March 30, 2023 - BY Admin

Sacramento Kings clinch 1st playoff berth since 2006, snap U.S. major sports' longest postseason drought

The Sacramento Kings formally punched their ticket to the NBA finals in 2023 with a 120-80 victory Wednesday. That's right: the NBA's longest postseason absence, which lasted 16 years, is finally over. Turn on the damned light.


It took a few additional days, but the Kings defeated the weakened Portland Trail Blazers to seize charge of their own playoff fate. Chants of "Light the beam" erupted at the conclusion of the contest... in Portland.


The Kings join the Denver Nuggets and Memphis Grizzlies as the third club in the Western Conference to secure a postseason spot. To put it simply, this is not what the betting community anticipated prior to the season; prior to training camp, BetMGM placed the over/under for Sacramento's 2022-23 victory total at 34.5 games. Those low standards came in the backdrop of a calamitous decade and a half: the Kings hadn't surpassed that total in three seasons and had only beaten it twice since 2005-06.


As much as Brown, who began his career with Gregg Popovich's Spurs, presided over elite defenses in Cleveland, and served as Steve Kerr's lead defensive lieutenant in Golden State, would prefer that those expected wins come via consistent strings of stops, these Kings, like their C-Webb-era forerunners, win with their offense. Sacramento has the most points this NBA season, tallying 176 in a double-overtime battle against the Clippers. It also earned a share of the no-overtime high-score by dropping 153 points on a Nets team that still had Kevin Durant and Kyrie Irving in a nationally broadcast asskicking that authoritatively proclaimed the Kings' arrival as a team of significance.


Following the acquisition of an immediate impact shooter in the draft, McNair added two more in free agency, sending a package headlined by a lottery-protected 2024 first-round pick to the Hawks for Kevin Huerter and using the midlevel exception to snare Fox's old Kentucky teammate, Malik Monk, from the Lakers. Huerter was a natural match alongside Fox in the starting lineup, recording career-high shooting percentages both inside and outside the hoop while playing at his best usage rate. Monk has been one of the NBA's most dynamic backups, leading the league in points and assists per game off the bench while scoring at career-high per-minute rates. 

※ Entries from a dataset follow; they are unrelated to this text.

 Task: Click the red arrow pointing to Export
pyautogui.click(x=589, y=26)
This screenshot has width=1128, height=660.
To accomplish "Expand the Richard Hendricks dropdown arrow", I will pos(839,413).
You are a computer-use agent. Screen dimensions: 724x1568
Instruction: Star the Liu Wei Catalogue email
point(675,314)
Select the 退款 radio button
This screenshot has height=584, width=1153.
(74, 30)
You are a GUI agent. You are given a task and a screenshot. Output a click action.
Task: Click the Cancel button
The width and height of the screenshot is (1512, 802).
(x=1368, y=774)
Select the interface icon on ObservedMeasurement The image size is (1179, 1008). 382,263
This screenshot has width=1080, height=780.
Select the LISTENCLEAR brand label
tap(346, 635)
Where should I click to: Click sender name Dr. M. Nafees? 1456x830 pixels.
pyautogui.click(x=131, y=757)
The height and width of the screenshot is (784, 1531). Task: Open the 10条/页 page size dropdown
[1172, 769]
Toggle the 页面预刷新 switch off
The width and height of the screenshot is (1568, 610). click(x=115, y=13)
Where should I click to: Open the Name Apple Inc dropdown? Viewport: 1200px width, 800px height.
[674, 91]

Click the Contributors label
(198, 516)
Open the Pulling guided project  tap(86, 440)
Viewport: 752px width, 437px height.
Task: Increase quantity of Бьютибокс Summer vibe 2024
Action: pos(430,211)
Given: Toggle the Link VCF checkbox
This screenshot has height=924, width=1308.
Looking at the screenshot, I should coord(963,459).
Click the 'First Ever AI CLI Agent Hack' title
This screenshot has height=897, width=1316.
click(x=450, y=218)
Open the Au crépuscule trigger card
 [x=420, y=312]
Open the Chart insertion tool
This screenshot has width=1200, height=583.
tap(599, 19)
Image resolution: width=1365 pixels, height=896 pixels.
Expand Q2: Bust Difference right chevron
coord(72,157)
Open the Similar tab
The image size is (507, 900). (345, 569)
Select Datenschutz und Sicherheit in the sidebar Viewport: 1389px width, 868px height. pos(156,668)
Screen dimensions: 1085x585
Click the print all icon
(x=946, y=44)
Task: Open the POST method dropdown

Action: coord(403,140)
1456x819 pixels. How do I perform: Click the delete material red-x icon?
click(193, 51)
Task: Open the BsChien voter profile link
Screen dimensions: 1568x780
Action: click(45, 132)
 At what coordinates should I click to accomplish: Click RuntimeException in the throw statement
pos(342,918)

Flanking Sabonis — one of the league's top high-post offensive centers as well as the league's leading rebounder — with multiple wings who could shoot, pass, dribble, and cut opened up a world of options for Sacramento's offense. No team finishes more possessions per game via dribble handoff, no team scores more points per possession on those plays, and the 26-year-old big man has the highest assist rate of any non-Nikola Joki center in the 3-point era. All that inner room and Sabonis' service have helped release Fox, who earned his first All-Star spot alongside Sabonis thanks to career-high scoring and his rise as the league's best late scorer this season.


The Kings' final success this spring will most likely be determined by their ability to put together enough saves for their attack to win the day. The good news is that no matter who they face, that attack will be a beast to contend with.


"I believe our potential is limitless," Fox recently told Bleacher Report's Chris Haynes. "We know we can score against anyone." Our season will be saved if we can get some saves, which is something we're working on every day. We could win a title if we improve our defense."


That is, to be sure, an extremely high objective. The Kings, on the other hand, have taken the first step toward it by qualifying for the playoffs — and given how far they've come and how fast they've done it, perhaps we should question them at our risk.